Folgende Situation am Wochenende hat mich tief getroffen und sehr gekränkt!!!! Ich stehe ja kurz vor meinem Abschluss bei meiner theaterpädagogischen Ausbildung. .... ich sollte im Juni meine Abschlussszene erarbeitet haben und dazu brauch ich meine eigene Spielergruppe und die hab ich noch nicht! Hab deswegen am Wochenende gewaltig eine am Deckel gekriegt von meinem Ausbildungsleiter und dann hat er auch noch zynisch in die Gruppe gemeint, dass er es komisch findet, wenn sich jemand für Ehre interssiert und Ehrenmord, warum man dann das Ganze entschärfen will, weil ich gemeint hab, dass mir mein auserwähltes Stück zu dramatisch ausgeht und ich es eventuell entschärfen will!

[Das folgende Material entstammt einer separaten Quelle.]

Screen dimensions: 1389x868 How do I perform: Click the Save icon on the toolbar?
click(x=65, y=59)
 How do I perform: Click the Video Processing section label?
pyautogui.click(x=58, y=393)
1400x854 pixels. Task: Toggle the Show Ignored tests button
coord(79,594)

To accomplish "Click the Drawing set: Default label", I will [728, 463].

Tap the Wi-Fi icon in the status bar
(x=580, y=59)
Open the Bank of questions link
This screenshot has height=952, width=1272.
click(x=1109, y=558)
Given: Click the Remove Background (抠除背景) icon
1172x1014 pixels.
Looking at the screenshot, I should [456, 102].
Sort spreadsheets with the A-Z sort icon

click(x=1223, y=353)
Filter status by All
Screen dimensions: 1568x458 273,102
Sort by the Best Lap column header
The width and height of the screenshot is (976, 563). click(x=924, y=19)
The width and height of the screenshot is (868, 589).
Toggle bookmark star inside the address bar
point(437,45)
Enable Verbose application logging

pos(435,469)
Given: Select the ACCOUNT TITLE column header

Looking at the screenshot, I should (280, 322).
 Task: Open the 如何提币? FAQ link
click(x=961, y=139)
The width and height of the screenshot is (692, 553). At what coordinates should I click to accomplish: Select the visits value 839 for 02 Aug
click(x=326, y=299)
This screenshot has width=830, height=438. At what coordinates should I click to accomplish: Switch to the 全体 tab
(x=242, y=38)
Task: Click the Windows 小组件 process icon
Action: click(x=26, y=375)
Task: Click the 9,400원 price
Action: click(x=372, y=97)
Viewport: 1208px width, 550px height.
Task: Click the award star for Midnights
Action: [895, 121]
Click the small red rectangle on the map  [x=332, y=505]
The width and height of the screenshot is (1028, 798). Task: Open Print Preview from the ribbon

Hab mich dieses Wochenende extrem unwohl in der Gruppe gefühlt....und wieder mal als Außenseiterin...... ..eine alte Sache von mir, ich fühle mich leider in ganz wenigen Gruppen sehr wohl!!!! Leider ist es bei dieser Ausbildung auch so, dass ich mit den GruppenleiterInnen von Zeit zu Zeit hadere, sie sind meiner Meinung nach abwechselnd anstrengend, öfter mal unterkühlt und phasenweise sehr zynisch. ......

Hab richtiggehend Schiss vor dem nächsten Wochenende!!!!

Bitte helft mir das zu hoppen!!!
.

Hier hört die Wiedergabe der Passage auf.